Scott T. Baxter ’75, a photographer, returned to Peddie and exhibited some of his most recognized pieces in the Mariboe Gallery on opening night on Jan. 21.

For 25 years, Baxter has worked for commercial and editorial companies including American Cowboy, Arizona highways, Arizona Public Service, AQHA, MSN.com, Calistoga Ranch, The New York Times, Men’s Journal The Federal Home Loan Bank of San Francisco, Cowboys and Indians, Grand Canyon University, and Wyndham Hotels. His success however, does not end with just his well-known clients, his work has been featured in many museums across the nation. These museums include the Phoenix Art Museum, The Tuscan Museum of Art, The Desert Caballeros Western Museum, and the Phoenix Sky Harbor Airport Museum and in numerous private collections.

Recently, Baxter completed a ten-year long project titled 100 Years 100 Ranchers for one of his clients, Arizona Centennial. The project consists of large black-and-white photographs that depict many of Arizona’s longest-active ranchers.
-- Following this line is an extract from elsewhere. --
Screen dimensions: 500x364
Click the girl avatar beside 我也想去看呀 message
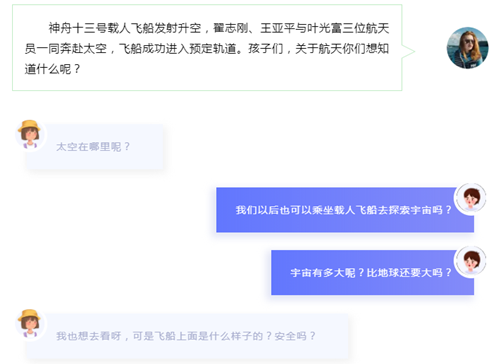click(x=30, y=324)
Photographer Scott Baxter '75 exhibited some of his photos to Peddie students and faculty. Photographer: Scott Baxter '75
Photographer Scott Baxter ’75 exhibited some of his photos to Peddie students and faculty. Photographer: Scott Baxter ’75

The collection has been featured in galleries across the country and has even been called “the best photographs ever made of ranchers in Arizona,” by Arizona Highways’ editor, Robert Stieve. In his opinion, 100 Years 100 ranchers has “a historical importance that doesn’t exist anywhere else…[it] isn’t just a series of artful and captivating black and whites, it’s a permanent record of a way of life – a disappearing way of life – that has deep roots in our state.”

Students were able to see the photographs and speak with Baxter on Jan. 21.

“The photographs are so fascinating, I really like how he used the contrast between the object and the background,” Mandy Xue ’18 said. “The fact that he chooses to use black and white makes the photographs have more things to look at. The textures in the photographs like hair or freckles are emphasized more than with a fully colored photograph and I am mesmerized by this.”

Baxter’s style of photography has certainly captivated all of his viewers, leaving them all with questions about the stories behind each of the photographs. This may actually be one of the reasons for his success; before snapping a picture, Baxter gets to know the people on the other side of his camera lens. In fact, many of the people in his photographs are some of Baxter’s closest friends whom he has decided to immortalize with his timeless photographs.

Baxter’s photographs help us see the world of ranchers, a world that is slowly disappearing with the rise of technology.